Para politikasının çoğu zamanlamadır. Azı politikanın kendisidir. Birçok defalar fırsat gelmiş tartışmalı görüşler olarak ele alınsa da faiz indirmek veya yükseltmek yoluyla ekonomiyi canlı tutmak için uygun ortamlar kaçırılmıştır.
Tüm bu zamanlama hataları ve kaçırılan fırsatlar bir tür işbilmezlik olarak yorumlandığından para politikasına güven olumsuz etkilenmiştir. Para politikasına azalan güven Türkiye’ye maliyet yüklemektedir.
Son faiz kararı da kötü bir zamanlamayla piyasa kapandıktan sonra alındığından asıl etkisi hemen görülememiştir. İkinci bir şans olarak önümüzdeki hafta içine uzayan periyotta faiz artırımının etkisinin görülmesi beklenebilir. Ya da zamanlama hatası nedeniyle sadece artış hızını kısa süreli düşüren bir etkinin ötesine geçemeyebilir. Son faiz kararıyla Merkez Bankasının sadece “politika faizi” ile ikincil piyasa arasındaki açığı kapadığını göz önünde bulundurmak gerekir.
Zamanlama politikasındaki başarısızlıklar manipülatif çıkışların iktisadi etkisinin siyasi zemine kaymasına neden olmuştur. USD kurunun 4,40 seviyesinin üzerindeki seviyeleri ekonomi ile ilgili değildir. Ekonomi ile ilgili değilse kontrol altında değil demektir. Manipülasyonlar reele dönüşmüştür.
Kontrol dışındaki kur, enflasyona rağmen tedbirler almak gerektirir. Kurdaki artış bir şekilde kontrol altına alınamazsa asıl faiz artışları bu noktadan sonra gelebilir. Birincil faizin ikincil faizi değil ikincil faizin birincil faizi takip ettiği bir ortam doğabilir.
Kambiyo sınırlamaları ve sair tedbirler Türkiye özelinde gündeme alınacak politikalar değildir. Bu tür spekülasyonlarını yayanlar belli hedeflere ulaşmak gayesindedir. Türkiye, Özal ve sonrası dönemde uyguladığı liberal politikalar ile başarı elde etmiştir. İktisadi yapıyı geriye değil ileriye taşımak gerekir. Bu tür spekülasyonlar taban bulmasıyla yurtdışı merkezlere yönelen yurtiçi yerleşiklerin kaynaklarını cezbedecek güveni ise tekrar oluşturmak şarttır.

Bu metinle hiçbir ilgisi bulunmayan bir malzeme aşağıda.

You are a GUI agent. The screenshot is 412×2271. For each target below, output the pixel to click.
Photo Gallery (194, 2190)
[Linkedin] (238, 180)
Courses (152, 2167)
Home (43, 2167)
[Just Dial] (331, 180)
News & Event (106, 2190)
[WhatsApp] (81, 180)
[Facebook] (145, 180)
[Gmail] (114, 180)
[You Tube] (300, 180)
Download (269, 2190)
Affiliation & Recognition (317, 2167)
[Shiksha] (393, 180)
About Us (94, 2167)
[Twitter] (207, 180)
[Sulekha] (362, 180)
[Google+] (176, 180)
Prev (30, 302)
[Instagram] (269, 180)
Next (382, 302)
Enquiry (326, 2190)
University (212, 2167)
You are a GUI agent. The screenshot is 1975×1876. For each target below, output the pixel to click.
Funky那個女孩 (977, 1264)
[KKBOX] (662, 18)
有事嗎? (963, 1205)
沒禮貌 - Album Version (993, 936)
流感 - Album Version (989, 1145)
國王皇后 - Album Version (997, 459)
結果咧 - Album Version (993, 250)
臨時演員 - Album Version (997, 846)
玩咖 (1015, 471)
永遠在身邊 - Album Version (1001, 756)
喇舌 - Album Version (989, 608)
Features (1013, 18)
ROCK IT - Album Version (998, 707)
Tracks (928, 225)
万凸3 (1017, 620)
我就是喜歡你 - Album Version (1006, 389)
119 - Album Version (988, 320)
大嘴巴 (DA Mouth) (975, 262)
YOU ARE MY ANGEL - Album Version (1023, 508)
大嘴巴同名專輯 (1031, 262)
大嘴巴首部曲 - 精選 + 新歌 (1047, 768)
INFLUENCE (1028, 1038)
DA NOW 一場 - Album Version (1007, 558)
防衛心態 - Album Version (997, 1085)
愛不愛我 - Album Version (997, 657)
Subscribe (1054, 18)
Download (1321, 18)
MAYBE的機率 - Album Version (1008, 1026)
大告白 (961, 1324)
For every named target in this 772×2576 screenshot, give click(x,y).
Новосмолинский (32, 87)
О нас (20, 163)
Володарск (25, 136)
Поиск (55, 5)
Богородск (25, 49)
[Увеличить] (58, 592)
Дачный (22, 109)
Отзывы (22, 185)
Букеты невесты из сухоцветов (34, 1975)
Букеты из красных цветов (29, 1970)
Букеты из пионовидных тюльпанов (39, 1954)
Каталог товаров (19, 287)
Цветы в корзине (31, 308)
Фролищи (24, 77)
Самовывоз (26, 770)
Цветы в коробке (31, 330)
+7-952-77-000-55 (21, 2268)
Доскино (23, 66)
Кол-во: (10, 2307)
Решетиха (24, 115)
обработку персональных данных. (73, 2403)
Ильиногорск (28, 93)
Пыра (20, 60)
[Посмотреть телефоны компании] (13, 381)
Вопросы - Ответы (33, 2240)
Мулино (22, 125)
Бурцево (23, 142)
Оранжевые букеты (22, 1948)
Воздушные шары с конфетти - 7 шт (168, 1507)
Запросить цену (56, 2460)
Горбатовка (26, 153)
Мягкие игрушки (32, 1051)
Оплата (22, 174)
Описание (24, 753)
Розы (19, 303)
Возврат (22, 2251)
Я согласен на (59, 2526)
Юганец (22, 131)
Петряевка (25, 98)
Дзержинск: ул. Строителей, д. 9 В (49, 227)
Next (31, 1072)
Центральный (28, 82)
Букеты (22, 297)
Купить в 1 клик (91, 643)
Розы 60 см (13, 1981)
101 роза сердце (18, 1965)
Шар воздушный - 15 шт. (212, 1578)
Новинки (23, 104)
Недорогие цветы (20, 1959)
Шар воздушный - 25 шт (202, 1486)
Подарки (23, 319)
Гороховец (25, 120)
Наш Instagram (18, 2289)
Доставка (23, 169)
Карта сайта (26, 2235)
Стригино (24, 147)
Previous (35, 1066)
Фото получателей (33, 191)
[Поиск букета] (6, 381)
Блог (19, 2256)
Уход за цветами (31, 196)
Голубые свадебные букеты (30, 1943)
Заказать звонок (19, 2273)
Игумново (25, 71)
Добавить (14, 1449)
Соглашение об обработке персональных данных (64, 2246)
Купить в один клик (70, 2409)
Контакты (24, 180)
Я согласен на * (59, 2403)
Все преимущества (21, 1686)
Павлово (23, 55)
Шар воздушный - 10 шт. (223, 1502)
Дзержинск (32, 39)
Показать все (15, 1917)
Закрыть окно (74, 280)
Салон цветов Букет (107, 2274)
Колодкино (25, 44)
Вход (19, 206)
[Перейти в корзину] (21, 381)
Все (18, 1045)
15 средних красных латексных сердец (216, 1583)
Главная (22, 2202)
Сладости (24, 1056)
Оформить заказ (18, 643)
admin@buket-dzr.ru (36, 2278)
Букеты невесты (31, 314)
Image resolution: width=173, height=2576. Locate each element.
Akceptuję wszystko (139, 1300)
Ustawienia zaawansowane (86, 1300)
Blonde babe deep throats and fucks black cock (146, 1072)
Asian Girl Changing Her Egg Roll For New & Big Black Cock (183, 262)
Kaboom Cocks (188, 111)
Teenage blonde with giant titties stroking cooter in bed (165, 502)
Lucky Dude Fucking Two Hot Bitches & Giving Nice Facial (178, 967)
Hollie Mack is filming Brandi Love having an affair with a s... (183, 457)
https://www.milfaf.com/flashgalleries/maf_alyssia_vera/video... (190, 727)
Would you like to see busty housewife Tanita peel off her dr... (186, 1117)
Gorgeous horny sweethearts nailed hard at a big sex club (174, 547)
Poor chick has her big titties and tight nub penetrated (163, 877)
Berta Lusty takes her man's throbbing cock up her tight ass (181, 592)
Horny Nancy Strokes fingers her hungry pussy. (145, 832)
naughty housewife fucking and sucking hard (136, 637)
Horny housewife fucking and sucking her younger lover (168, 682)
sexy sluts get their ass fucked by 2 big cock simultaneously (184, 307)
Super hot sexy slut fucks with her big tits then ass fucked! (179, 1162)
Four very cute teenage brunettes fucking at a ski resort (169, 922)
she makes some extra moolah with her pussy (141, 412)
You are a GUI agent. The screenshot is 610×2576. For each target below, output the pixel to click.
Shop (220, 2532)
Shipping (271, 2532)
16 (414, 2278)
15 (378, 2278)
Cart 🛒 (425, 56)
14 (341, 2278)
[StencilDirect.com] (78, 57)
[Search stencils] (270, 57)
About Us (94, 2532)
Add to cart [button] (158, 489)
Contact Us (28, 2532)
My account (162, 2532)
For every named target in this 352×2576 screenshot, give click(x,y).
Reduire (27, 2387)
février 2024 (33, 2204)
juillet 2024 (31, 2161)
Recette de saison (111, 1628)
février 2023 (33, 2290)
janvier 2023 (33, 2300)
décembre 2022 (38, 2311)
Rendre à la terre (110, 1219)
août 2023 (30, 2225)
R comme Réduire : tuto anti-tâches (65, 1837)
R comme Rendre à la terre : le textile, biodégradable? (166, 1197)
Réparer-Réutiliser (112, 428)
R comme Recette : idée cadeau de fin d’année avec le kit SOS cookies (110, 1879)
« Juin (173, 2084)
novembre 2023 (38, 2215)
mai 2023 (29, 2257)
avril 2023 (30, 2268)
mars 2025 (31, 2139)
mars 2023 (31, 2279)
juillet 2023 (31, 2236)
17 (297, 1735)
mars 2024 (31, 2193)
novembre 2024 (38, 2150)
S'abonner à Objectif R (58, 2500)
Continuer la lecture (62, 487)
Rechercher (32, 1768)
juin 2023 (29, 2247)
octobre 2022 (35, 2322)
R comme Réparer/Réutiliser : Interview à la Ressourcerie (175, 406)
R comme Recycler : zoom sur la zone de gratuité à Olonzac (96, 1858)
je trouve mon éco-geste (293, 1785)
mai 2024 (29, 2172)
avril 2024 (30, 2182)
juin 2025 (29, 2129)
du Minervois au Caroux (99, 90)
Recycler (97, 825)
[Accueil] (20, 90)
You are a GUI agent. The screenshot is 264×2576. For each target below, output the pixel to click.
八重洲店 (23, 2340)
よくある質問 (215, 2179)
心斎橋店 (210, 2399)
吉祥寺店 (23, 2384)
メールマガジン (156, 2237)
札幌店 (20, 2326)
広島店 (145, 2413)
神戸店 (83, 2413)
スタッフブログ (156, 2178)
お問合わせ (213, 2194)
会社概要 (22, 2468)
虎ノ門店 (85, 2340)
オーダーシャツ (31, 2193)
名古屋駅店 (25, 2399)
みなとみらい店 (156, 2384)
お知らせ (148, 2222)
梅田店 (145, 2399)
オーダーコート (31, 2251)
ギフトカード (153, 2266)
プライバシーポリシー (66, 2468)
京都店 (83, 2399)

Bilinmelidir ki hiçbir İsviçre bankası veya İngiliz bankası Türkiye’deki kamu bankalarından yahut köklü finansal kurumlarından daha güvenilir değildir. Bu durumun böyle olduğunu anlatmak gerekir. Dünyadan fon çekme kabiliyetindeki bu bankalarımız çok köklü ve yerleşik kurumsal yapılardır. Türkiye’yi ve kurumlarını ilk rüzgârda yıkılacak ülke görmek zaaftır. Bu süreçlerde Türkiye’nin karşısında değil yanında olan kazanacaktır.